Alla Sala Assoli fino al 2 dicembre, “Dongiovanna”,
con Giovanna Giuliani, storia di donna all’”Ennesima” potenza.
Napoli – “La
seduzione implica e misura l’incapacità delle donne a parlare per se stesse o a
reclamare in quanto genuina, una sessualità indipendente dai sogni che gli
uomini fan su di loro”(Jane Miller).
Ma può sensualità, escrescenza d’ amor profano,
declinata diuturnamente al maschile, figlia “d’un’incarnazione
della carne” (per dirla con Kierkegaard), trovare ricetto, e riscatto, nel
femmineo esplicarsi d’una vanità fine a sé stessa? Può Dongiovanni declinare
sfumature, ciprie, ars amandi, voluttà
e maschia recherche, di guitto in perenne
caccia, al femminile, mutando segno in “Dongiovanna”?
Giovanna Giuliani, o-scenicamente riscrive il mito ancestrale, lauto pasto d’un
cristianesimo catto-imperante, per figura classicheggiante come aureo velo di
Maya, a disvelare gli arcani dell’essere seduttore, al limite di stalking,
verso sé e l’altrui sesso; ma conta ancora il sesso, la declinazione genitale,
il gerundio in divenire, nel primo scorcio del millennio in nuce?
“Ennesima”,
è il nome che designa per sé, forse è un accidenti l’istesso suo femminino
“esserci” (Heidegger approverebbe),
in tempi liquidi e convulsi, in cui il gender
è traslucido, trans-gender appunto,
perché valica le costumanze ed i limiti del corporeo definirsi, tra omo ed
etero, col terzo genus un tempo caro ad Hermes, forse ad esso
ancora ermeticamente consacrato, per un taglio lacaniano, reciso e netto,
perché omosessuale è “chiunque (uomo o
donna) ami un uomo” ed eterosessuale “chiunque
(uomo o donna) ami una donna”, ancora avulso dall’imago del mondo che noi moderni talebani con l’I-pad in resta
abbiamo della nostra humana sensualità (ahi, quanto più moderni ci appaiono i primati!).
Dongiovanna
all’ennesima potenza, spinge e preme e divelle il senso scenico, per rovesciare
il sesso, forzando il sentimentalismo adolescenziale (a suo dire), il cristallo
delle emotività vulgari, di gelosie
irrisolte, di paranoie possessivo-compulsive, ansie che divengono sacello per
lemuri incarnati nella più muscolare delle pulsioni: la piece è emulazione dell’archetipo, analisi labirintica delle nuances del prisma femminile, lettino su
cui distendere il proprio ego,
circondadolo di ferraglia a zavorra e rimorchio, ostacoli inconsci come cavalli
di frisia, fino alla demolizione delle inibizioni più radicali, fino allo
spoglio repentino della pelle scenica, sotto il calco umbratile d’una luna in
palcoscenco, a rischiarare concavi e convessi dell’esser donna, e seduttrice, e
fragile, determinata ed auto-ironica, ipso
facto “eroica” (almeno come modello culturale, “di culto”).
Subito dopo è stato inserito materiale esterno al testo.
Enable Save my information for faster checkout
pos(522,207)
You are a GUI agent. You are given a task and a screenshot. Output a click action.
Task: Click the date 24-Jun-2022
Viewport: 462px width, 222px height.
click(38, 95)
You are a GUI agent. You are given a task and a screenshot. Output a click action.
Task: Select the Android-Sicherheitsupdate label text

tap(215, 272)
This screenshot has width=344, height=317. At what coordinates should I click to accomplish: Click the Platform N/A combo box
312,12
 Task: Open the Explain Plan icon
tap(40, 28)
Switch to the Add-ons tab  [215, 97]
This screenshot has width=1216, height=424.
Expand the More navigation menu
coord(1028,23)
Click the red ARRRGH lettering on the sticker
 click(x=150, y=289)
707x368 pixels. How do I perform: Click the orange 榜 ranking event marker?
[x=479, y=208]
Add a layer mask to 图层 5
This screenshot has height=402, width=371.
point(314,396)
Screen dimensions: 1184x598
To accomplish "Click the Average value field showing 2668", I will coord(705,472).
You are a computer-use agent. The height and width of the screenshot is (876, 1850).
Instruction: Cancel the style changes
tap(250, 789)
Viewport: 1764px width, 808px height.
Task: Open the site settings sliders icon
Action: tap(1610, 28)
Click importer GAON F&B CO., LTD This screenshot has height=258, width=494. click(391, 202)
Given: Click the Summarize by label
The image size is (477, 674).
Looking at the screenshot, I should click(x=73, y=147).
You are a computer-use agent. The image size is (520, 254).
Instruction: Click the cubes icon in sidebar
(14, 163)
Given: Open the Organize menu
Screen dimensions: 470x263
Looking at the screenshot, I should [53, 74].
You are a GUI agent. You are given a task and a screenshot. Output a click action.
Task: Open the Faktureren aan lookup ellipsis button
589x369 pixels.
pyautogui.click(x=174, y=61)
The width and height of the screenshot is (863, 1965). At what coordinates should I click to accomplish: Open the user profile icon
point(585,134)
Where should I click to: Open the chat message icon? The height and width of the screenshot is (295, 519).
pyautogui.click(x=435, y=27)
Oscilla, l’anima errante, dispersa tra singulti a
dispnea, il dramma d’esser voce e maschera tra somatiche rappresentazioni a
catalogo, personae in condominio
straniante, tutte e nessuna, Dongiovanna le ascolta, le solletica, le studia. Perché il suo è un trans-gender senza
qualità, sia stilistiche, che sessuali, solo l’ennesimo genere, che forse li
racchiude tutti. La sua episteme la chiama ammore, pare cobra, che non è rettorianamente “serpe”,
ma sapere, che s’arricchisce ad ogni
muta, a metamorfosi; più che uno
spettacolo, un catalogo in bella vista delle progressioni dinamiche dell’esser
uomo, senza distinzioni di pistillo: e per la prima volta l’equinozio dei generi è
paritario per davvero.
Brava la Giuliani a dare forma al pensiero
autoriale (il testo è tratto da un’opera di Fabrizia Di Stefano), stimolato da
lettura polimorfa, che diviene lotta di stile e stille, di sudore e lacrime, e
riso umorale, a gola spiegata, come bulimia e variazione che spinge verso l’atavica fame del
dongiovannismo, irredentismo sessuale scevro da ogni inutile perbenismo a
malcelata ed ipocrita copertura.
Applausi.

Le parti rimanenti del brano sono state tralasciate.